Want to Build a Better Brain? Eat More Fish

The U.S. Dietary Guidelines Advisory Committee's 2020 Scientific Report came out last week. For the first time ever, the committee examined dietary needs of pregnant moms and young children. They concluded that children of moms who eat seafood during pregnancy and also kids who eat seafood early in life receive benefits they'll enjoy for their lifetimes.

Whether it’s kitchen knife or a garden shovel, a goal when buying tools is that they last a lifetime. Last week’s release of the U.S. Dietary Guidelines Advisory Committee’s (DGAC) 2020 Scientific Report offers an essential tool guide if your project is to build a brain. 

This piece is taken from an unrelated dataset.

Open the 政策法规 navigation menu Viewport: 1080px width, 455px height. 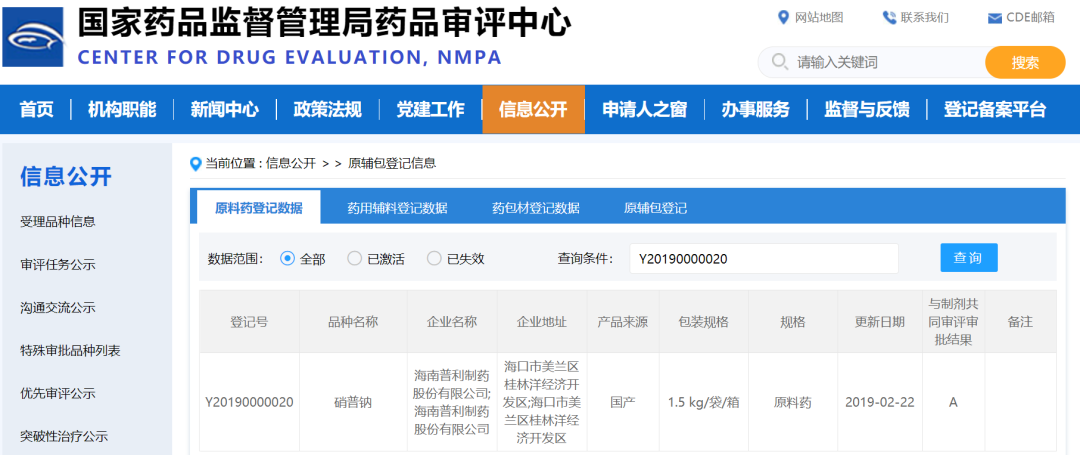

The DGAC report, published every 5 years, historically dealt with dietary needs for those above two years old. In 2020 for the first time, they expanded their view to include pregnant women, lactating moms and toddlers up two years old. Within this year’s 835 page review (confession—sometimes, I skimmed) there is abundant good news about how including seafood in our kids’ diets helps build their developing brains. 

After their review, the committee found compelling evidence that seafood improves many measures of kids’ brain development.  Specifically, they said:  “. . .(seafood)  consumption during pregnancy may be related to reduced risk of hypertensive disorders and preterm birth and better cognitive development and language and communication development in children.”  (Scientific Report, Part A. Executive Summary. Page 4)

Seafood—a tool to build a brain.

A deep dive

Much greater detail underlying the DGAC’s conclusion resides in a paper published last October by members of the Seafood Nutrition Partnership (SNP) Scientific Advisory Panel (disclosure, I am a member of the SNP panel though not an author on the paper). The paper is a meta-study or a study of studies. It includes 44 peer-reviewed scientific papers. 

They SNP authors posed two questions. 

What is the relationship between maternal seafood consumption during pregnancy and lactation and the neurocognitive development of the infant? 

What is the relationship between seafood consumption during childhood and adolescence (up to 18 years of age) and neurocognitive development?

Findings to address the first question came from 106,237 mother/infant pairs in 29 studies. The criteria for a study’s admission into review were strict. Only rigorously controlled studies qualify.  That means the authors choose study populations that are identical for socioeconomic status, age, ethnicity and more so that the only difference between groups studied is the amount of seafood eaten. 

A principal assessment tool used in the studies was IQ tests that measured both reasoning and verbal skills. Of the 29 studies, 24 showed mothers’ seafood consumption associated with beneficial outcomes throughout the spectrum of tests different scientists used. 

The effects weren’t trivial. 

Children’s IQ score improved from 7.1 to 9.5 points. 

The benefits tended to increase with increased consumption. Twelve studies found benefits increased for women who ate more than 12 ounces per week although the rate at which benefits increased slowed down.  Four studies found that benefits reached a plateau at 12 ounces per week.  

No study found an adverse effect of eating seafood in any amount.  In some cases women ate over 100 ounces of seafood weekly.  I can’t over-stress how important this is.  Previously, some advisors counseled an upper limit of 12 ounces of seafood per week for pregnant women to avoid mercury that may be in some seafoods.  

But the SNP study clearly shows us the risk we should avoid. That risk is limiting seafood and losing the lifetime of benefits it brings. 

Answers to the second question the SNP paper posed came from 15 studies and 25,960 children.  The results were like those with the mother/child pairs. IQ test scores improved for kids whose diets included seafood. 

Some studies with the older kids included behavior as well as cognition and four studies found seafood consumption associated with lower risk for diagnosis of Attention Deficit Hyperactivity Disorder. 

Again, none of the studies showed any adverse effects from seafood consumption.

Simplicity blooms from complexity’s bramble

The DGAC and SNP scientists examined an ocean of data. To read their work is to dive into stultifying  complexity. 

Happily, the product of their work offers us some easy things to understand. Eating more seafood provides quantifiable long-term benefits and there is no downside to eating lots and lots of fish. Seafood is a superb tool for building a brain.

Here’s my take:

Moms to be: Eat more seafood for a healthier and easier pregnancy.

Pregnant moms: Eat more seafood to give your child a lifetime of  intellectual benefits.

Parents: Serve seafood to your young children to enhance emotional and intellectual development.

Dads: Moms seem to be doing most of the heavy lifting here. Get into the kitchen and cook some fish for dinner tonight.